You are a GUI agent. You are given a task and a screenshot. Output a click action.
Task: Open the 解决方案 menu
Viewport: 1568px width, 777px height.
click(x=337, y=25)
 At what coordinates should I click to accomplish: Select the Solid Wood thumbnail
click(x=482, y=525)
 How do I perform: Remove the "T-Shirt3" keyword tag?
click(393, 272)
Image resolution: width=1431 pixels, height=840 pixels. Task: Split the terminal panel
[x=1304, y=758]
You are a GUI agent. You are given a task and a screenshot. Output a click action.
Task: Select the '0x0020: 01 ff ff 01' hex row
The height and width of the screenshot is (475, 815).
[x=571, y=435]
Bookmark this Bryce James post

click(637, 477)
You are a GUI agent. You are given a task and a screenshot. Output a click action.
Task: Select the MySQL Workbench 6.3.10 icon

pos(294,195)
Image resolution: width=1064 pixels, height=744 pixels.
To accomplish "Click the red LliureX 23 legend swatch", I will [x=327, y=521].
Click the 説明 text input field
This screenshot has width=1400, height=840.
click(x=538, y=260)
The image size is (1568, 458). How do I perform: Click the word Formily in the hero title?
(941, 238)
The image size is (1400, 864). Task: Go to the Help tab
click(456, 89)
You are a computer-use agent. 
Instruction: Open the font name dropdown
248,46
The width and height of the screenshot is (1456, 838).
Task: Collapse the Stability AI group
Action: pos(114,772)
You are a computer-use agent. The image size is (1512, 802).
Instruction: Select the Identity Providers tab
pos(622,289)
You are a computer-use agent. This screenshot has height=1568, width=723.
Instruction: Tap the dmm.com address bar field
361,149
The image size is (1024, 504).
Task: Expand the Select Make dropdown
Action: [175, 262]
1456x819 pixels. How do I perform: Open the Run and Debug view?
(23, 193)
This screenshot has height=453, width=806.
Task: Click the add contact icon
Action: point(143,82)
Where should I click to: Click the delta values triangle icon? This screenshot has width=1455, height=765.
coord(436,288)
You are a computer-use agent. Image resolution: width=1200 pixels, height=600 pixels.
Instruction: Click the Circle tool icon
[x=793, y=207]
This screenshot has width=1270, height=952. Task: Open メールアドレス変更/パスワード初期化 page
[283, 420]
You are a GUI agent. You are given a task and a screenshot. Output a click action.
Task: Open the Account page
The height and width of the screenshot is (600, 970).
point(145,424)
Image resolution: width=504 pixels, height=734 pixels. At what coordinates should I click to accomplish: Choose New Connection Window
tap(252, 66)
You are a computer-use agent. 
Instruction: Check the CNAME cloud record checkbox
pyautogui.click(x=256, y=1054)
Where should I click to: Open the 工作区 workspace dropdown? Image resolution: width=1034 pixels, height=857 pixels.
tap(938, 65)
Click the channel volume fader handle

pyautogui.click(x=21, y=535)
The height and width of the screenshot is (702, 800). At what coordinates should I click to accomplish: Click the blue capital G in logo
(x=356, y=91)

------------------------------------------------------------------------

§ WHAT YOU HAVE TO DO
Rewrite all of the records above, changing each "GUI agent" to "UI agent" and leaving everything else as it is.

§ PROBLEM SOLUTION
You are a UI agent. You are given a task and a screenshot. Output a click action.
Task: Open the 解决方案 menu
Viewport: 1568px width, 777px height.
click(x=337, y=25)
 At what coordinates should I click to accomplish: Select the Solid Wood thumbnail
click(x=482, y=525)
 How do I perform: Remove the "T-Shirt3" keyword tag?
click(393, 272)
Image resolution: width=1431 pixels, height=840 pixels. Task: Split the terminal panel
[x=1304, y=758]
You are a UI agent. You are given a task and a screenshot. Output a click action.
Task: Select the '0x0020: 01 ff ff 01' hex row
The height and width of the screenshot is (475, 815).
[x=571, y=435]
Bookmark this Bryce James post

click(637, 477)
You are a UI agent. You are given a task and a screenshot. Output a click action.
Task: Select the MySQL Workbench 6.3.10 icon

pos(294,195)
Image resolution: width=1064 pixels, height=744 pixels.
To accomplish "Click the red LliureX 23 legend swatch", I will [x=327, y=521].
Click the 説明 text input field
This screenshot has width=1400, height=840.
click(x=538, y=260)
The image size is (1568, 458). How do I perform: Click the word Formily in the hero title?
(941, 238)
The image size is (1400, 864). Task: Go to the Help tab
click(456, 89)
You are a computer-use agent. 
Instruction: Open the font name dropdown
248,46
The width and height of the screenshot is (1456, 838).
Task: Collapse the Stability AI group
Action: pos(114,772)
You are a computer-use agent. The image size is (1512, 802).
Instruction: Select the Identity Providers tab
pos(622,289)
You are a computer-use agent. This screenshot has height=1568, width=723.
Instruction: Tap the dmm.com address bar field
361,149
The image size is (1024, 504).
Task: Expand the Select Make dropdown
Action: [175, 262]
1456x819 pixels. How do I perform: Open the Run and Debug view?
(23, 193)
This screenshot has height=453, width=806.
Task: Click the add contact icon
Action: point(143,82)
Where should I click to: Click the delta values triangle icon? This screenshot has width=1455, height=765.
coord(436,288)
You are a computer-use agent. Image resolution: width=1200 pixels, height=600 pixels.
Instruction: Click the Circle tool icon
[x=793, y=207]
This screenshot has width=1270, height=952. Task: Open メールアドレス変更/パスワード初期化 page
[283, 420]
You are a UI agent. You are given a task and a screenshot. Output a click action.
Task: Open the Account page
The height and width of the screenshot is (600, 970).
point(145,424)
Image resolution: width=504 pixels, height=734 pixels. At what coordinates should I click to accomplish: Choose New Connection Window
tap(252, 66)
You are a computer-use agent. 
Instruction: Check the CNAME cloud record checkbox
pyautogui.click(x=256, y=1054)
Where should I click to: Open the 工作区 workspace dropdown? Image resolution: width=1034 pixels, height=857 pixels.
tap(938, 65)
Click the channel volume fader handle

pyautogui.click(x=21, y=535)
The height and width of the screenshot is (702, 800). At what coordinates should I click to accomplish: Click the blue capital G in logo
(x=356, y=91)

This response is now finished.